Introduction
RDDRONE-BMS772 for Mobile Robotics
Also have a look at some of the other NXP GitBooks:
HoverGames The HoverGames
UCANS32K146 : CAN-FD / UAVCAN node
RDDRONE-T1ADAPT : T1 Ethernet Adapter
NXP Cup Car : Including MR-Buggy3 build guide
The RDDRONE-BMS772 is a standalone BMS Reference Design suitable for mobile robotics such as drones and rovers, supporting 3-6 cell batteries.
Other uses include portable electronics and equipment needing better battery management
eScooters, ebikes
high end power tools
portable medical devices (Pulse oximeter, portable pumps, electric portable refrigerator)
backup battery system
outdoor monitoring/measuring equipment
If you just received your board, and want to jump to how to configure the jumpers and connectors for your specific battery this is the URL to follow
If you like to read a document explaining everything about the BMS772, go to the public github page: https://github.com/NXPHoverGames/RDDRONE-BMS772 and download the BMS772_releaseNotes_*.pdf. This document contains all the information about the latest release. How to do things and a quick start guide.

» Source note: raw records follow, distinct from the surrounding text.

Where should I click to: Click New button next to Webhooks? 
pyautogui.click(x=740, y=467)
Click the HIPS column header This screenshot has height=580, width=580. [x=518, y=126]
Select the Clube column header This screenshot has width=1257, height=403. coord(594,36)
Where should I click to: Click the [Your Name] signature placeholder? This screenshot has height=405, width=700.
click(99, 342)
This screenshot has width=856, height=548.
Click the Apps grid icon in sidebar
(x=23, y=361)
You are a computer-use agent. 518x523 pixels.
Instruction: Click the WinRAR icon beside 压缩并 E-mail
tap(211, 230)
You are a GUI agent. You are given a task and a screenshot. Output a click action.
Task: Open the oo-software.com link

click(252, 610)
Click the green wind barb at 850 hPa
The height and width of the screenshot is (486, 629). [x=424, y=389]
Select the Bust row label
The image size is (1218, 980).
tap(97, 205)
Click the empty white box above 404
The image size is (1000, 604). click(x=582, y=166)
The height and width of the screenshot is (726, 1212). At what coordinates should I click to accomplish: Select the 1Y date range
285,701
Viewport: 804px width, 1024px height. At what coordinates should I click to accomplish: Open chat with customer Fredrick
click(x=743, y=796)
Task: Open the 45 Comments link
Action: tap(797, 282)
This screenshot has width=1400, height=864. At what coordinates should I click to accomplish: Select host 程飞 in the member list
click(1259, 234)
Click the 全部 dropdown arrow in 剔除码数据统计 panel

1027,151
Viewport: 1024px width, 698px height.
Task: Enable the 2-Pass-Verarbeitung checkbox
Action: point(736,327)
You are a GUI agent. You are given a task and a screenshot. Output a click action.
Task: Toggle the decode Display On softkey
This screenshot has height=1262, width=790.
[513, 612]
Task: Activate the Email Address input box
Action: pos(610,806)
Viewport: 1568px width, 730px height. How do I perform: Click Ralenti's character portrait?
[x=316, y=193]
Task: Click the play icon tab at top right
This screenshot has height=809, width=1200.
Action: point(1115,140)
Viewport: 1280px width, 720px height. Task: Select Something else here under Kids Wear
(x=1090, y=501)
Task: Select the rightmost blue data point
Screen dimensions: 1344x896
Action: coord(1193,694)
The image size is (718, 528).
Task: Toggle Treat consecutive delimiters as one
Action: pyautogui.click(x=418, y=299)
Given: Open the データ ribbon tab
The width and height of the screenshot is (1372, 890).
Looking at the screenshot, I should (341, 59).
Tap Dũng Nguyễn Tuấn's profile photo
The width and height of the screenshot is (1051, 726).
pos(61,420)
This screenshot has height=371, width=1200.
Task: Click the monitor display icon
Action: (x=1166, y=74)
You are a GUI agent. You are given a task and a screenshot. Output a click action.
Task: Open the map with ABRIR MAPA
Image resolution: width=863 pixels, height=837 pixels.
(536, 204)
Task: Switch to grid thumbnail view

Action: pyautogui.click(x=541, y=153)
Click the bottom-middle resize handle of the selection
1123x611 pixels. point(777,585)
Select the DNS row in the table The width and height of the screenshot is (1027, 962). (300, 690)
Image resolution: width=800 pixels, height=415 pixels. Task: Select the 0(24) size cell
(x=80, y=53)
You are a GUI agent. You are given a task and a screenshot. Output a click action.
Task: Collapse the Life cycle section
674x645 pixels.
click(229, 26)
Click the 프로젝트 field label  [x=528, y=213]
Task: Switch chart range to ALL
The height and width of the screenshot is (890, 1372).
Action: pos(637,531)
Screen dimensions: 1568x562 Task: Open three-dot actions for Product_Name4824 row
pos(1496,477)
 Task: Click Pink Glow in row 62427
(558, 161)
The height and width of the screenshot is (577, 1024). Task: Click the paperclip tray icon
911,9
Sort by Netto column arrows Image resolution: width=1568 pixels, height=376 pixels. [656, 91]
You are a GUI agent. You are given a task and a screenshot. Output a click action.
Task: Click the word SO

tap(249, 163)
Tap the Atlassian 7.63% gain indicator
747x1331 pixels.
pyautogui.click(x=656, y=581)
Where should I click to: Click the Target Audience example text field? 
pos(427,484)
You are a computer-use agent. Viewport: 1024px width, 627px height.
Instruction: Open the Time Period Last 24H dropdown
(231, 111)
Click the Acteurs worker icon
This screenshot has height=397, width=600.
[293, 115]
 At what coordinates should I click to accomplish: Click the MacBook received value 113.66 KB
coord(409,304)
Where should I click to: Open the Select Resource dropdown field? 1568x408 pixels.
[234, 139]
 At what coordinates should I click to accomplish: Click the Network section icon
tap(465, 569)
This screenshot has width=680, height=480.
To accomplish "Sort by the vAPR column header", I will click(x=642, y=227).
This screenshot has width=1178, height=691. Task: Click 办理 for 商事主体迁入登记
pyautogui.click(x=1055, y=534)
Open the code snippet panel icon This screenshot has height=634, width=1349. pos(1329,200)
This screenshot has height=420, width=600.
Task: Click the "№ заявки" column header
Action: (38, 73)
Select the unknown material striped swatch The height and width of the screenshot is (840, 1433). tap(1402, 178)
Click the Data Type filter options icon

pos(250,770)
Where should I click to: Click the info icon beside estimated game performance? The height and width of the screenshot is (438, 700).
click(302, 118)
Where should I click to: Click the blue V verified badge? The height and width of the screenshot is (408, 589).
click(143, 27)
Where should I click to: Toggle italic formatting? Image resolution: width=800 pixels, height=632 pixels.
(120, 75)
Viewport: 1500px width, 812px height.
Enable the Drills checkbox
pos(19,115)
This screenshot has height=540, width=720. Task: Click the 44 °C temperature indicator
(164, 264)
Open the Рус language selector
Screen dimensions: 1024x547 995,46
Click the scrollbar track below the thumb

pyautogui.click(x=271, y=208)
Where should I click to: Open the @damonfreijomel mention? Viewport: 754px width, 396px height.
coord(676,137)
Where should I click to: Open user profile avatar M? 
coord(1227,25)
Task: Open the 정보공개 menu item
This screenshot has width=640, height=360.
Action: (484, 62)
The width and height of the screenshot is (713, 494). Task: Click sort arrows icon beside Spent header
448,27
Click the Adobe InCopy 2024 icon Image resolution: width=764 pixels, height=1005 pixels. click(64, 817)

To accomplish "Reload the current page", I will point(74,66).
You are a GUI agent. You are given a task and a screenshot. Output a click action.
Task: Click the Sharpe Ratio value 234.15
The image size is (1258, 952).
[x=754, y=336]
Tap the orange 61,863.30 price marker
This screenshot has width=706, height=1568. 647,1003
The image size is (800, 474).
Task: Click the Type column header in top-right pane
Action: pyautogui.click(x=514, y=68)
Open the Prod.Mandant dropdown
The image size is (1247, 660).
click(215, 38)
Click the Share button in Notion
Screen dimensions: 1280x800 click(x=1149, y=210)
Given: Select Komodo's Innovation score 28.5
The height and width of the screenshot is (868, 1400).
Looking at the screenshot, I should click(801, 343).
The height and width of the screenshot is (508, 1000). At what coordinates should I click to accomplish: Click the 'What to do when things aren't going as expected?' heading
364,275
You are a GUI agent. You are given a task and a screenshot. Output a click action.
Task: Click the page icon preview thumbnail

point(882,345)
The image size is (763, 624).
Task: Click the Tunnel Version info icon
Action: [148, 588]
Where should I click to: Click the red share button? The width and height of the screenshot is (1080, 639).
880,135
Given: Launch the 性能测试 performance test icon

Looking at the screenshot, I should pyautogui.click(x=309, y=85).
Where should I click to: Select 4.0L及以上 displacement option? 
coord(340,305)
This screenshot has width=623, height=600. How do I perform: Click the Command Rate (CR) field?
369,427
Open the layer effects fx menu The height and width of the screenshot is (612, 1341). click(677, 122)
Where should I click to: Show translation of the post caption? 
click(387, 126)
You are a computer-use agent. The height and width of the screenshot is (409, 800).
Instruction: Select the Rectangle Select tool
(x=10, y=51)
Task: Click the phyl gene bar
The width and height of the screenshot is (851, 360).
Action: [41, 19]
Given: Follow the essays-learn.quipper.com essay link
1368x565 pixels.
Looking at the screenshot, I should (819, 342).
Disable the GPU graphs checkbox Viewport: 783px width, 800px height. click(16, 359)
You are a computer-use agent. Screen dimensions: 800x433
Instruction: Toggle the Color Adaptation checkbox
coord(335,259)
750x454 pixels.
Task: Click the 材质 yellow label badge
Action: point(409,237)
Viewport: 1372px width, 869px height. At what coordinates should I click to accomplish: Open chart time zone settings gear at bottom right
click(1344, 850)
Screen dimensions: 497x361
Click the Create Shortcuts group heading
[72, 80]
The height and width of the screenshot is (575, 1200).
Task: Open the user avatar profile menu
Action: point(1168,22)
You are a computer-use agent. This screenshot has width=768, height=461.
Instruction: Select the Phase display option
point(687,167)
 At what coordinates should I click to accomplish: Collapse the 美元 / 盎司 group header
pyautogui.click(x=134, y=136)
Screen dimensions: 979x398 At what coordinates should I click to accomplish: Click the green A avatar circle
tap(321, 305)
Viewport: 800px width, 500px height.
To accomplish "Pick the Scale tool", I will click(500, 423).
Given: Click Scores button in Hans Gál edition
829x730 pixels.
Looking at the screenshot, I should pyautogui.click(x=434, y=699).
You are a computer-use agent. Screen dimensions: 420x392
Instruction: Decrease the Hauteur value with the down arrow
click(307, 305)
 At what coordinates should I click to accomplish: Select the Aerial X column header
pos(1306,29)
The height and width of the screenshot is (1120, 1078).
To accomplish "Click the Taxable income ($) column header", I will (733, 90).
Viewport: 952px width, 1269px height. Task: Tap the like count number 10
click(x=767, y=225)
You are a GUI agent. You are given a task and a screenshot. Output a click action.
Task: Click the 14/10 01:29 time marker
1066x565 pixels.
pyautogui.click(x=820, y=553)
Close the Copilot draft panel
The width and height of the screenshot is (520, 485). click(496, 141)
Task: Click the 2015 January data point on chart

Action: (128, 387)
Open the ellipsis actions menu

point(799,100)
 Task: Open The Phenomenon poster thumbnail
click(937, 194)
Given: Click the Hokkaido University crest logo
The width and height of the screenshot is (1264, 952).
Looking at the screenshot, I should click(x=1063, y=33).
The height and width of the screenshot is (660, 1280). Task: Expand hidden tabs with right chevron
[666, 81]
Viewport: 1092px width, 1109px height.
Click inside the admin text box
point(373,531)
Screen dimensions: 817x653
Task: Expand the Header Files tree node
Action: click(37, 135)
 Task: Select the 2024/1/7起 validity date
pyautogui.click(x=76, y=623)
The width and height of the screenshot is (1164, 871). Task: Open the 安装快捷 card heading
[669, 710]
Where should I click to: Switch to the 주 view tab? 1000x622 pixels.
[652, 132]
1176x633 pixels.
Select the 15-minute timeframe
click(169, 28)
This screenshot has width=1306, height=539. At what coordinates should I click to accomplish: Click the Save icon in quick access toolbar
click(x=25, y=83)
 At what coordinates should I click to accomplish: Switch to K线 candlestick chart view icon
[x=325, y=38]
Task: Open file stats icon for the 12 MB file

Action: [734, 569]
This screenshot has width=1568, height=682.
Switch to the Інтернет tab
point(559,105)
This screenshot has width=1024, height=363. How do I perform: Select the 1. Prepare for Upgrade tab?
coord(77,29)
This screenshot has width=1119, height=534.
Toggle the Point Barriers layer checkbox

It is an open hardware and software design and useful leverages components used in general purpose automotive and high-reliability industrial applications. The BCC device performs ADC conversion on the differential cell voltages and currents. It is capable of very accurate battery charge coulomb counting and battery temperature measurements.
The NXP MC33772 is a 6 cell BCC. If higher cell counts are required this could be redesigned to daisy chain multiple BCC chips or switch to a larger cell count BCC such as the MC33771. These parts are all automotive grade Li-Ion battery cell controller IC designed for automotive and industrial applications such as HEV, EV, ESS, UPS systems
The BMS772 also features an S32K146/144 automotive grade S32K Microcontroller. These are rugged M4 core processors part of a scalable family of AEC-Q100 qualified 32-bit Arm® Cortex®-M4F and Cortex-M0+ based MCUs
An NTAG5 Boost NFC NFC Forum-compliant I2C bridge is also onboard and appears as an NFC contactless tag to the external world, and interfaces internally in a simple manner similar to an EEPROM for easy secure query of status or setting of parameters using an external NFC device such as a cell phone. In a practical sense this allows an end user to check multitudes of batteries that may be in storage just by hovering their cell phone over them.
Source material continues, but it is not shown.